You won’t be expected to have stem activities. OT for a moment, but your writing pursuits are good and you do have the campaign work. Now if you could take that and the debate and find an issue to get involved with, hands on, in the community, something that impacts need. Less white glove than the museum vol.

But that points to this, for OP, as well. He has science fair/independent research, a couple of internships, that watch program. The neuro at school is a club (for all we know, they sit around and talk.) No other math-sci activities, something collaborative and/or competitive within the hs? Some further comm service?

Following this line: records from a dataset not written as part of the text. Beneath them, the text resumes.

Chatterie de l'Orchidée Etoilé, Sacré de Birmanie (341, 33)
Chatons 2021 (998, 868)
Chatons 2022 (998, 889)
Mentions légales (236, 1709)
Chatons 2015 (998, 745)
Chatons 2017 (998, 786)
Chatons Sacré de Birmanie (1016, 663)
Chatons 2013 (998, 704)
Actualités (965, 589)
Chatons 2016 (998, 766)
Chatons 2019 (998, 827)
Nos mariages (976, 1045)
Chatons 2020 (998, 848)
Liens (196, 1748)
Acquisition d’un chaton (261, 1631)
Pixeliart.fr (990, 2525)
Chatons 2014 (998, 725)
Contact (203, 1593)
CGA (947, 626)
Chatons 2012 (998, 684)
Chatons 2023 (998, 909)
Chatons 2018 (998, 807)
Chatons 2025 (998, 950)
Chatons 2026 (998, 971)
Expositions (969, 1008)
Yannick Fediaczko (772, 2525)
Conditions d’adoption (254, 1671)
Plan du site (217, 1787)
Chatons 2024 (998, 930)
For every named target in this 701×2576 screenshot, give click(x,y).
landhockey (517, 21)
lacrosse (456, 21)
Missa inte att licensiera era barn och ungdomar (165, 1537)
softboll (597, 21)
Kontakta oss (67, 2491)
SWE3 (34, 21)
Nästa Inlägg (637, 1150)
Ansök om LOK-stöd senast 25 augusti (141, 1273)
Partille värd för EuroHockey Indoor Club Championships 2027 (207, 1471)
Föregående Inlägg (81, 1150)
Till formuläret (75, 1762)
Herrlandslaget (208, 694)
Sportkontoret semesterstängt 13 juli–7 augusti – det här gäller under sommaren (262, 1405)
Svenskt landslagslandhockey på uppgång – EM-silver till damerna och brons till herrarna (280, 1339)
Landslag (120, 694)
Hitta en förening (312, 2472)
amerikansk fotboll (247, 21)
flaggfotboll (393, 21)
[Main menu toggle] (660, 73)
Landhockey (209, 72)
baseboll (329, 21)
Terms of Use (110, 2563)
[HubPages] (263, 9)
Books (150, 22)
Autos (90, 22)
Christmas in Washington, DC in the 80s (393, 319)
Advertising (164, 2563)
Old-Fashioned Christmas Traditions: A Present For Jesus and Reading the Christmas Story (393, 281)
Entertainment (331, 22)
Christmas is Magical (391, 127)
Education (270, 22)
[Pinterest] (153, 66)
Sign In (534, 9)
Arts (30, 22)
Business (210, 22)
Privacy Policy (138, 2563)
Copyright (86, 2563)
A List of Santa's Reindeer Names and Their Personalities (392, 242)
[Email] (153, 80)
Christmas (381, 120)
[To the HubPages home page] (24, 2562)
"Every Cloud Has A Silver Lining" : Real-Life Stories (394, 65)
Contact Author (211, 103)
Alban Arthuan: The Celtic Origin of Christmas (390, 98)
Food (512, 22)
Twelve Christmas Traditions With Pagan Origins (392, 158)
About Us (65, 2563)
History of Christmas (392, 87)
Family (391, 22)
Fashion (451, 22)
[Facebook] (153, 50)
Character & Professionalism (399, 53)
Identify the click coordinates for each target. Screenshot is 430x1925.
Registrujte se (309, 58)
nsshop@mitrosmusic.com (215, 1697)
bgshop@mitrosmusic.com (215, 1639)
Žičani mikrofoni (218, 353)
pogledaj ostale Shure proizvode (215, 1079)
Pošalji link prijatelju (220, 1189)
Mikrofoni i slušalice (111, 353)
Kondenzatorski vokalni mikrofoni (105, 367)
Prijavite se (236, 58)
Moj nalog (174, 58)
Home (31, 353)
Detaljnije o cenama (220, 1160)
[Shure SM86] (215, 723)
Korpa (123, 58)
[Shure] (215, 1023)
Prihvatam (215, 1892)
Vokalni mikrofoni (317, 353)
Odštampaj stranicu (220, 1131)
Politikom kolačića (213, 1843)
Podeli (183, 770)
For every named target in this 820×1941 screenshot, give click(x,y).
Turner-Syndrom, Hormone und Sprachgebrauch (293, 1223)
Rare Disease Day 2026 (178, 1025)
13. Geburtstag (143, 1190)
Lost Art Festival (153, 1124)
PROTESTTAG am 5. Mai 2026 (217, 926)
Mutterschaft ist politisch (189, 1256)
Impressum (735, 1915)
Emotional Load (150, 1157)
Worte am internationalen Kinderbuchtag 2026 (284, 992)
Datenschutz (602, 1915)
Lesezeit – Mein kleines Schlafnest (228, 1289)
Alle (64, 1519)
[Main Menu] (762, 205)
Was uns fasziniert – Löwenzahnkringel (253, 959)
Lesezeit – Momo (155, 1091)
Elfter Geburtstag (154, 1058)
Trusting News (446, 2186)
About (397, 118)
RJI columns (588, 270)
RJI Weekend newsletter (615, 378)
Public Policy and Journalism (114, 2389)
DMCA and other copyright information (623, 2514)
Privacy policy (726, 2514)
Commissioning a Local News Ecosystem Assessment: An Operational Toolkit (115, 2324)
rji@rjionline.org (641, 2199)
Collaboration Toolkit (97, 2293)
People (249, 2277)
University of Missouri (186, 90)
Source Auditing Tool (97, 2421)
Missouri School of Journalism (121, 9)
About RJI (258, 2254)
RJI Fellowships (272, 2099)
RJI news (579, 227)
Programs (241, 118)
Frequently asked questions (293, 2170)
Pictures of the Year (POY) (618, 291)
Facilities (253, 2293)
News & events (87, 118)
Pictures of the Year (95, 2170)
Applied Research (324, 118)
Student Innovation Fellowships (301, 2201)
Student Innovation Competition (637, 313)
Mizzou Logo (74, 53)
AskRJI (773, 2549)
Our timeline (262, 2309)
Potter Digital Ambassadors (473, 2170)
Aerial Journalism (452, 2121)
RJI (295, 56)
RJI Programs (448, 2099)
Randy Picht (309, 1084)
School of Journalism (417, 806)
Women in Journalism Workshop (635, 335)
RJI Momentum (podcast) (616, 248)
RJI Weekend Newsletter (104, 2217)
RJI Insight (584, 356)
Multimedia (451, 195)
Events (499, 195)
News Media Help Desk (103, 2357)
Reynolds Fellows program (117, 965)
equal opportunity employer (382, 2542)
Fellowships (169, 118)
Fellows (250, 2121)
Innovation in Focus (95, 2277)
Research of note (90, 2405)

Oh, okay! I misunderstod what you were alleging in your original post. Thank you! @lookingforward

Hey @writergirl0316 @lookingforward

Thanks for your replies! I agree that I don’t have much other than my research activities – that is my main passion and interest. I am specifically interested in the “comm service / collaborative and/or competitive” part that lookingforward was talking about. What type of activity would this be? I don’t have much time, but I do have this summer to try to strenghten what I have.

By the way, I did recently take the Biology olympiad test and I am hoping to get Semifinalist status. How would this change my resume from what I have right now?

I am not quite sure what lookingforward is talking about. The top rated universities want a well rounded student body not a well rounded student. Stanford takes a lot of its students from California and a lot from the Bay Area. So that is good for you.